Dataset:
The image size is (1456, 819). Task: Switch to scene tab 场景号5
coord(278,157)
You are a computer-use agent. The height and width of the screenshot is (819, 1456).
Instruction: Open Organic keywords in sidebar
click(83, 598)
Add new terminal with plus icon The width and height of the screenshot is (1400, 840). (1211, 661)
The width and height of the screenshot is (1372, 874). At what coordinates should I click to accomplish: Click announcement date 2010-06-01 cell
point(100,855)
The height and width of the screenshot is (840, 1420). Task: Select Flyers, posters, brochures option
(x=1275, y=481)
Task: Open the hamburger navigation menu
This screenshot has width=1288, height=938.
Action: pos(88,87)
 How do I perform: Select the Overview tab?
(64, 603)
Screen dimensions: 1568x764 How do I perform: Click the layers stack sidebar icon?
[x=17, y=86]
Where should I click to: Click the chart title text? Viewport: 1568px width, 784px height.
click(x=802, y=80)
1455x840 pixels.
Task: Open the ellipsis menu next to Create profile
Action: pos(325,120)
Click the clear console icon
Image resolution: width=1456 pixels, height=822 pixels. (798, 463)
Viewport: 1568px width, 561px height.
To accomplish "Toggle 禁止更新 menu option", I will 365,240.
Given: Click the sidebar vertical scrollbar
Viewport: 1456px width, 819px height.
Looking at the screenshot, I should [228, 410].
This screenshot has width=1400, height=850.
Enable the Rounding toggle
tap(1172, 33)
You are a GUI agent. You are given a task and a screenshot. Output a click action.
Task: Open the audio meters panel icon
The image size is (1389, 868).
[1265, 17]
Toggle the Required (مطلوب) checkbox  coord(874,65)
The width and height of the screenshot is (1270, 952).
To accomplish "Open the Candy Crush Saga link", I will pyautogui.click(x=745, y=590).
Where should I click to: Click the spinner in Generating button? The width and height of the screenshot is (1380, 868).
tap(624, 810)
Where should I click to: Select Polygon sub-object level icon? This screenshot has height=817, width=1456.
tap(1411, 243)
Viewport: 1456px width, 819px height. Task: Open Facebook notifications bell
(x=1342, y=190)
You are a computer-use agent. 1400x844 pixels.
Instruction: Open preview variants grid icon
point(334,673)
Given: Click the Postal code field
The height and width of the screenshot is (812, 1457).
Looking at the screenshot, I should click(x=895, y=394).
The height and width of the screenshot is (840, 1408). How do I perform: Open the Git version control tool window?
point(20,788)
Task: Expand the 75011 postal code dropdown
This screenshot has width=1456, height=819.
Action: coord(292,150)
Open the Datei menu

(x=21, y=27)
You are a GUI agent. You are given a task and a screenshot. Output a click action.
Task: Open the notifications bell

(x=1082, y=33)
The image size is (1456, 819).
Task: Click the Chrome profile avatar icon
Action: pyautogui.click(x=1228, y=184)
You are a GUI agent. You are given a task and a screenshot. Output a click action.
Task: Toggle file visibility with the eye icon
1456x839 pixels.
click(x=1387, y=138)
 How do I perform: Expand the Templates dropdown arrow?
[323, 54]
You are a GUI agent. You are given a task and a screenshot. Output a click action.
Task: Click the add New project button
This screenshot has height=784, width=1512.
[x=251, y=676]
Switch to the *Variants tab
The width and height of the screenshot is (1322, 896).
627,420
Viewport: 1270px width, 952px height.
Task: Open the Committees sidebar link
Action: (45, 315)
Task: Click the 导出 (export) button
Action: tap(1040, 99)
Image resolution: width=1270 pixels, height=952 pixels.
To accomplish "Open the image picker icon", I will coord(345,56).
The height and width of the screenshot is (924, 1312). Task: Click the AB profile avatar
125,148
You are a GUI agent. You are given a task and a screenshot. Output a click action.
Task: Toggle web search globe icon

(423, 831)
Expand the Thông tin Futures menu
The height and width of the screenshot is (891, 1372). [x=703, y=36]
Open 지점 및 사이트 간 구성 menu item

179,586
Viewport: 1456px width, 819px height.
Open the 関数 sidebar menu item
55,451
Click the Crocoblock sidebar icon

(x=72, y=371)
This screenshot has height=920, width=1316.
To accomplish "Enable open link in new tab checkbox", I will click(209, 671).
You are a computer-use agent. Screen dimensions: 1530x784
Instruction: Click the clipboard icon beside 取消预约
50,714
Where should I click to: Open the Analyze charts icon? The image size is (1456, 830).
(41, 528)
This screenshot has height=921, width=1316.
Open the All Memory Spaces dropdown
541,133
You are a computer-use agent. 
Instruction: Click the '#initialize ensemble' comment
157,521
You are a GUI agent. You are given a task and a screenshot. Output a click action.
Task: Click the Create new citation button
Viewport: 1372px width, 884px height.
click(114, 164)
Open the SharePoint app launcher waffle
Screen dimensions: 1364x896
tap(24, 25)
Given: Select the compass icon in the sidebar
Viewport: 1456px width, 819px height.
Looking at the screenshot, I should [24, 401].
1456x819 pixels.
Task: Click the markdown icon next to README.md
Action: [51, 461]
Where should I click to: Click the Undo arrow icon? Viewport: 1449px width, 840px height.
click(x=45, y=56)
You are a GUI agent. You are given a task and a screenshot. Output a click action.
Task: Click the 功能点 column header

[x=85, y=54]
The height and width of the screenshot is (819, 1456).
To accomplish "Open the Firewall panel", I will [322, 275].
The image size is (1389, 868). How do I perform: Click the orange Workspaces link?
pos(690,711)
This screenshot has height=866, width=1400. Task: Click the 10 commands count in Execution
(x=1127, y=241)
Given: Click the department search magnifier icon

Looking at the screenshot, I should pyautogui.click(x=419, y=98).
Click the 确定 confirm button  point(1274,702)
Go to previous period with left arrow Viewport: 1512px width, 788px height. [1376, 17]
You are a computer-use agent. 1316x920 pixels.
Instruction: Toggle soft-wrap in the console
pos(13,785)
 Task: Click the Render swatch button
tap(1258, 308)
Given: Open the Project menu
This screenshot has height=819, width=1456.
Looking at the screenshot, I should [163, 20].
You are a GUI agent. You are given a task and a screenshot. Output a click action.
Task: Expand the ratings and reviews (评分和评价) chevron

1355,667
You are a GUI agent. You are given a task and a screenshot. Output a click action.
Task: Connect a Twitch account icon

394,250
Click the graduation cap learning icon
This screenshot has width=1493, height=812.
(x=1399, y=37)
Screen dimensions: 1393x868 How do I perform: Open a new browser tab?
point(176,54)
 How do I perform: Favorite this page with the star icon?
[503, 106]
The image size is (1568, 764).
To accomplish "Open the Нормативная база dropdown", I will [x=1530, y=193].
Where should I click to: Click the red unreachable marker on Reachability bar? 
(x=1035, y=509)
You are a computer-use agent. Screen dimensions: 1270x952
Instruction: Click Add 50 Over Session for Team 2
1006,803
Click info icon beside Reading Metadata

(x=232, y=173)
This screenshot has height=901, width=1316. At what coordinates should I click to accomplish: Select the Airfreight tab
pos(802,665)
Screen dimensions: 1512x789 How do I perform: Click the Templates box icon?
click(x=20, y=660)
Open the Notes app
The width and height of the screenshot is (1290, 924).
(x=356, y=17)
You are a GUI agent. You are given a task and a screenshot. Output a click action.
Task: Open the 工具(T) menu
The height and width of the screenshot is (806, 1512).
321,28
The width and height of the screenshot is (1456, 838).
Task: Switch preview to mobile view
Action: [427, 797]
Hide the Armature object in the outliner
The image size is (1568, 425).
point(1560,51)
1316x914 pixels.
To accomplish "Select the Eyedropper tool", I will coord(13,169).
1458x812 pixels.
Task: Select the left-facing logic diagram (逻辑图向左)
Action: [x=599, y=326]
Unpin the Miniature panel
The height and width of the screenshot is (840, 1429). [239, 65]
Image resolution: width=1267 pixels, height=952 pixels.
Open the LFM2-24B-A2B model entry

Aim of the exercise: Scan the entries for lines holding the string "code", then copy every one of them.

Your solution:
Given: Click the Postal code field
Task: Expand the 75011 postal code dropdown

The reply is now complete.